Dos casos recientes de internación por infecciones graves en Misiones, luego de la aplicación de dipirona inyectable, encendieron las alarmas en el ámbito de la salud pública. Luciano, un bebé de un año, y Axel, un joven de 17 años, debieron ser hospitalizados tras desarrollar infecciones profundas en los lugares donde recibieron las inyecciones. Lo ocurrido derivó en denuncias por presunta mala praxis, actualmente bajo investigación judicial.
El pediatra infectólogo Oscar López, del Hospital de Pediatría Fernando Barreyro, explicó que las inyecciones intramusculares, como las de dipirona, no están exentas de riesgos. “Cuando se inyecta un medicamento se atraviesa la piel, que naturalmente tiene microorganismos. Si no se realiza una correcta limpieza, esos gérmenes pueden pasar a los tejidos blandos y provocar infecciones severas”, explicó.

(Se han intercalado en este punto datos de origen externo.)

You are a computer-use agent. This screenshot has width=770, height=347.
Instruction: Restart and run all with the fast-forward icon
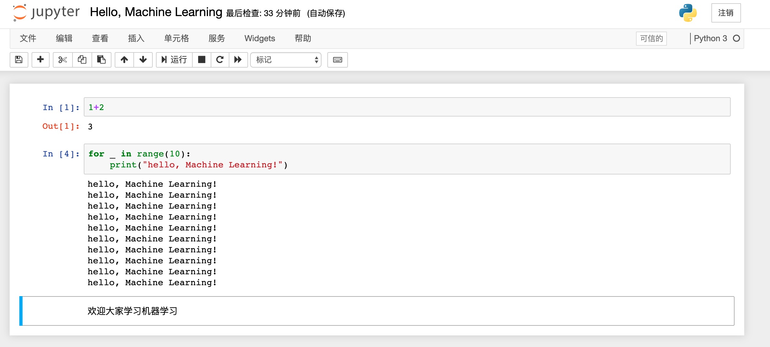point(238,60)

La dipirona, comúnmente utilizada para bajar la fiebre o aliviar dolores intensos, requiere de una dosificación precisa, especialmente en pacientes pediátricos. “Se calcula la cantidad exacta según el peso. Una dosis errónea puede generar efectos adversos, tanto locales como sistémicos”, señaló López.
Además, el médico se refirió a las alergias a este fármaco: “Si bien pueden ocurrir, son poco frecuentes y muchas veces se confunden con erupciones propias de cuadros virales que cursan con fiebre”. En estos casos, sugirió realizar pruebas con especialistas para determinar con precisión si se trata de una reacción alérgica real.
Respecto a la vía de administración, el especialista recomendó evitar las inyecciones siempre que sea posible. “La dipirona intramuscular empieza a hacer efecto a los 20 o 30 minutos, mientras que por vía oral lo hace en 40 o 45 minutos. Por lo tanto, si el niño puede tragar el medicamento, es preferible optar por esa alternativa, que es menos invasiva y más segura”, subrayó.
López también remarcó que las inyecciones deberían reservarse para situaciones específicas, como vómitos intensos o pérdida de conciencia, donde la vía oral esté contraindicada. En el resto de los casos, es más adecuado combinar las medidas físicas con la medicación oral.